Speech pathology is a highly concentrated area of study involving abnormalities related to language and communication. A master's in speech pathology further specifies the career path for a student in this field. Most will pursue a profession as a speech pathologist, of which some specialties exist. Other professions that may fit a master's in speech pathology include audiology, special education, and counseling or law occupations.
A speech pathologist specifically deals with verbal communication. Both the ability to use language and to understand its meaning are important areas a speech pathologist may help a patient address. Swallowing disorders or cognitive communications disorders may be an additional area of interest for speech pathologists. The pathologist’s caseload can be unpredictable, as each patient requires a unique method of treatment tailored to his or her specific needs.
The career requires a balancing of case management, testing, research, and coordination with other medical professionals assigned to the patient. Hospitals, schools, community centers, and corrections institutions are some of the businesses who employ speech pathologists. Patients range from those with communication disorders like aphasia to individuals with neurodevelopmental disorders such as autism. Individuals suffering from brain injury, hearing impairments, or learning disorders may also require the services of a speech pathologist to regain normative functioning. On other occasions, individuals may simply want a speech pathologist to aid them with losing an accent or altering their verbal communication in some other fashion.
The holder of a master's in speech pathology may also be a speech pathology graduate, a graduate in language pathology, a speech-language therapy student, or a logopedics or phoniatrics specialist, as the profession holds different titles around the world. Educational requirements may also vary. In the United States, a career in speech pathology necessitates at least a master's-level degree from accredited speech pathology graduate schools. Licensure must also be obtained, and this step is usually preceded by a fellowship and possibly an exam. As training progresses, many pathologists focus on specialization with a specific patient population, thereby increasing salary opportunities. Supervisory and administrative roles represent another advanced opportunity in speech-language pathology.

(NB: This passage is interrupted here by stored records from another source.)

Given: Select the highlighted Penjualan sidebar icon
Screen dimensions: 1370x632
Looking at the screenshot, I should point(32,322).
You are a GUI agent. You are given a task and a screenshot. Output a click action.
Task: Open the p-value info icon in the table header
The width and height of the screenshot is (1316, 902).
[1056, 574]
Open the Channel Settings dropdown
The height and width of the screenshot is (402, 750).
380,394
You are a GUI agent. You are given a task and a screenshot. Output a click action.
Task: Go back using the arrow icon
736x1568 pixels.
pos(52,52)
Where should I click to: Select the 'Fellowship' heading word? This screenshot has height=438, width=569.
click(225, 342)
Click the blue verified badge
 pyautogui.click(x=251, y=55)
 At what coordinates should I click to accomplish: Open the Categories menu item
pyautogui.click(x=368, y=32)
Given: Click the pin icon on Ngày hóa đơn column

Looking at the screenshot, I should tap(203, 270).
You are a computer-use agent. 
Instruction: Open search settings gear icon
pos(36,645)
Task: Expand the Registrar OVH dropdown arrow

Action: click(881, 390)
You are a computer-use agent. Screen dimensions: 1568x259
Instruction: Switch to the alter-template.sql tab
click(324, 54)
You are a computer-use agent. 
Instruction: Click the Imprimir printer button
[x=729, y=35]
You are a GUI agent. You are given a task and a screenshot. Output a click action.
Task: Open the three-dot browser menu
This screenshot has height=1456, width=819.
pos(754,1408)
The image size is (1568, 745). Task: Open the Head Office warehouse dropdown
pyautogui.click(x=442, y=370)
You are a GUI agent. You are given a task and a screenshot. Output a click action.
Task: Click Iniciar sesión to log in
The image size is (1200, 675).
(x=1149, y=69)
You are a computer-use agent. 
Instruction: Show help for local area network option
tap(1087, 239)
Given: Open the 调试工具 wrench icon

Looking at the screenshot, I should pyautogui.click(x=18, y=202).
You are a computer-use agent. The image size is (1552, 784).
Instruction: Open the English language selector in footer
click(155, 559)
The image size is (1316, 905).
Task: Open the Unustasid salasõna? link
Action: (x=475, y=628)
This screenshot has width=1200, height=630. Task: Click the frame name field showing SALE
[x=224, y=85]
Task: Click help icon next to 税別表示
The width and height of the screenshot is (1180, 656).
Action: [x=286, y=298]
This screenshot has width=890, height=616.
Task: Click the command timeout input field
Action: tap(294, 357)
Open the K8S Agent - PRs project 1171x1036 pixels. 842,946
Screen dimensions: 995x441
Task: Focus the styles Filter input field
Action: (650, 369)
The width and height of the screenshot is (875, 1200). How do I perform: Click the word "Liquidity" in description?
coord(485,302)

Although most graduates embark on a speech pathology career, other possible career paths do exist. Speech pathologists often work with audiologists, special educators, counselors, and lawyers specializing in disability claims. If one supplements the analytical, interpersonal, and technical skill sets acquired in speech pathology with the specialized knowledge required of these disciplines, a valid career path may be set.
Audiologists, for example, treat individuals with hearing and related impairments. Since speech and hearing difficulties often coexist, some of the knowledge required in both occupations overlaps. Also, most speech pathologists are employed in educational settings, and therefore expertise on special education could lead to another potential career opening for the master's graduate. A general master's-level education may impress many different types of employers as well. With a targeted and well-researched resume that demonstrates a clear relationship between the graduate’s skills and the employer’s needs, employment opportunities remain promising for the individual with a master's in speech pathology.